In Microsoft Azure I have a single Vnet configured for connectivity to my on-premises lab through a site-to-site IPSec virtual private network (VPN) I’ve setup with pfSense.  Within the Vnet exists a single VM running Windows 10 that is domain-joined to the journeyofthegeek.local AD domain.  The Azure AD tenant providing the identity backend for the Microsoft Azure subscription is synchronized with the journeyofthegeek.local AD domain using Azure AD Connect and is associated with the domain journeyofthegeek.com.  Authentication to the Azure AD tenant is federated using my instance of AD FS.  I’m not synchronizing passwords and am using an alternate login ID with the user principal name being synchronized to Azure AD being stored in the AD attribute msDS-CloudExtensionAttribute1.  The reason I’m still configured to use an alternate login ID was due to some testing I needed to do for a previous project.

I created a single test user in the journeyofthegeek.local Active Directory domain named Rick Sanchez with a user principal name (UPN) of rick.sanchez@journeyofthegeeklocal and msDS-CloudExtensionAttribute1 of  rick.sanchez@journeyofthegeek.com.  The only attribute to note that the user has populated is the mail attribute which has the value of rick.sanchez@journeyofthegeek.com.  The user is being synchronized to Azure AD via the Azure AD Connect instance.

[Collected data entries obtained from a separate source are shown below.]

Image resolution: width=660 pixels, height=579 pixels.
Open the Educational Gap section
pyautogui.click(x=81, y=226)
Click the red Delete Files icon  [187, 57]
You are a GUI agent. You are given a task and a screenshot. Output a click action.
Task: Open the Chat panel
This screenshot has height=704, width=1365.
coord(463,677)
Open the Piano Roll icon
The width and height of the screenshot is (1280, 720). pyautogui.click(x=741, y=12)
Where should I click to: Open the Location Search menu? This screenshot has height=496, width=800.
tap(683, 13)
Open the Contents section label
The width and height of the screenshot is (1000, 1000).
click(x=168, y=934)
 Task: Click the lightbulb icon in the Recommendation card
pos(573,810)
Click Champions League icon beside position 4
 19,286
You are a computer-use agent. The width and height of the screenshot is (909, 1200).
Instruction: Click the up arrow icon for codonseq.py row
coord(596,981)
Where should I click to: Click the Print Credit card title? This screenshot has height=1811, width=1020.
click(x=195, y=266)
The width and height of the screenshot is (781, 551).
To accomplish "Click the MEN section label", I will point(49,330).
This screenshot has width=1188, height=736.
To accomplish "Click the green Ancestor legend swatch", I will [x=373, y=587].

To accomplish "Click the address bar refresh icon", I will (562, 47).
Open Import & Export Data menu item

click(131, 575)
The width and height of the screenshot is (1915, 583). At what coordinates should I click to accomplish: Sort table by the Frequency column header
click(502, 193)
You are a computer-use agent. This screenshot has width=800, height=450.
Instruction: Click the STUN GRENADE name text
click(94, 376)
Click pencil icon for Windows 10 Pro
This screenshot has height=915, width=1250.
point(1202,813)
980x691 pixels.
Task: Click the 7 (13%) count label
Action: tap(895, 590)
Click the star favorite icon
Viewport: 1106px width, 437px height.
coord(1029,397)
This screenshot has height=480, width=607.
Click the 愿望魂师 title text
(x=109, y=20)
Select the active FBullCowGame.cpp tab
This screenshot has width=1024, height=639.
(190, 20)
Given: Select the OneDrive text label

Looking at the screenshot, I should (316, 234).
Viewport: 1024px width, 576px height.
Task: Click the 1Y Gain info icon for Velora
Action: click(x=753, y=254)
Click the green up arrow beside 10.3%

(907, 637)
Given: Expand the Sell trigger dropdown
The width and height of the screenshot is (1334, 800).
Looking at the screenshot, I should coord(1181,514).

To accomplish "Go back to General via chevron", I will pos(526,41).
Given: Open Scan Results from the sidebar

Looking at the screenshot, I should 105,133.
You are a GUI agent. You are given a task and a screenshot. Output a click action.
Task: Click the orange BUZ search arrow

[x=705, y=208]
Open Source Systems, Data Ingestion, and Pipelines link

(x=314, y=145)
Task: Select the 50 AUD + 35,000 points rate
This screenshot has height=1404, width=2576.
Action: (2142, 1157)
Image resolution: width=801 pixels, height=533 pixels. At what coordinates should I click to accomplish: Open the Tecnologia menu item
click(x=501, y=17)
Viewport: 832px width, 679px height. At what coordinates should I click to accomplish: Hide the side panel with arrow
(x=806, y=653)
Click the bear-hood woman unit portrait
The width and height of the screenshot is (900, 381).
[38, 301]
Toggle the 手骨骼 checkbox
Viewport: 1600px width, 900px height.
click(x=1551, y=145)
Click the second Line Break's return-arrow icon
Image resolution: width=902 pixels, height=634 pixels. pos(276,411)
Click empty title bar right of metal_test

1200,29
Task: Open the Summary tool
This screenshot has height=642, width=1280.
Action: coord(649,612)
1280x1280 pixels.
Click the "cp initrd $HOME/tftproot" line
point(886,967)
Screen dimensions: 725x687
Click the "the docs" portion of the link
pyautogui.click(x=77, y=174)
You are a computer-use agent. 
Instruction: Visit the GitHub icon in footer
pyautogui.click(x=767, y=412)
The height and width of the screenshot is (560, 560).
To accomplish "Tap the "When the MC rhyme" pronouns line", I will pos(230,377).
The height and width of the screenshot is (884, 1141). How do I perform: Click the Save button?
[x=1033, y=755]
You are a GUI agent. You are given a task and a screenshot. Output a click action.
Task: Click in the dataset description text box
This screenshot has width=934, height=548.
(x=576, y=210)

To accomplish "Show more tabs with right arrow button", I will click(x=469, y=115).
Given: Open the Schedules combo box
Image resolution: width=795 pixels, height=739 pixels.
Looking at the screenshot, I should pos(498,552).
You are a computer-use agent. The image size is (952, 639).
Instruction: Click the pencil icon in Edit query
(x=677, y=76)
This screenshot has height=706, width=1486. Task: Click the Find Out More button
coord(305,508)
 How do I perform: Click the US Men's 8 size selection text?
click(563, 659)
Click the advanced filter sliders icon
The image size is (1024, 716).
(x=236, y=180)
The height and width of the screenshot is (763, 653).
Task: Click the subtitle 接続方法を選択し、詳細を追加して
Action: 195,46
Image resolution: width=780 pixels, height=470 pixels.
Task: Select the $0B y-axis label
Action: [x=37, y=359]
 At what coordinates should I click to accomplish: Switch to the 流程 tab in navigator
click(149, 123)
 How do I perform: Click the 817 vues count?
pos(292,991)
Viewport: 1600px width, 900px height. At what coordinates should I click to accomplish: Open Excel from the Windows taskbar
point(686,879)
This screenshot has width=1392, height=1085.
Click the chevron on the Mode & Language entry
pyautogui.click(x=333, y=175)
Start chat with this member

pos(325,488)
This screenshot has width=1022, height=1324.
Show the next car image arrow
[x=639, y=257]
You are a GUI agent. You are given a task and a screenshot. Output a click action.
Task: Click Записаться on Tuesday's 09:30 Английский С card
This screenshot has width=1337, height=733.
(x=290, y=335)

In AWS I have a single elastic compute cloud (EC2) instance running Windows Server 2016 within a virtual private cloud (VPC).  I’ll be configuring Azure AD as an identity provider associated with the AWS account and will be associating an AWS IAM role named AzureADEC2Admins.  The role will grant full admin rights over the management of the EC2 instances associated to the account via the AmazonEC2FullAccess permissions policy.

Let’s begin shall we?

The first step I’ll be taking is to log into the Azure Portal as an account that is a member of the global admins and navigate to the Azure Active Directory blade.  From there I select Enterprise Applications blade and hit the New Application link.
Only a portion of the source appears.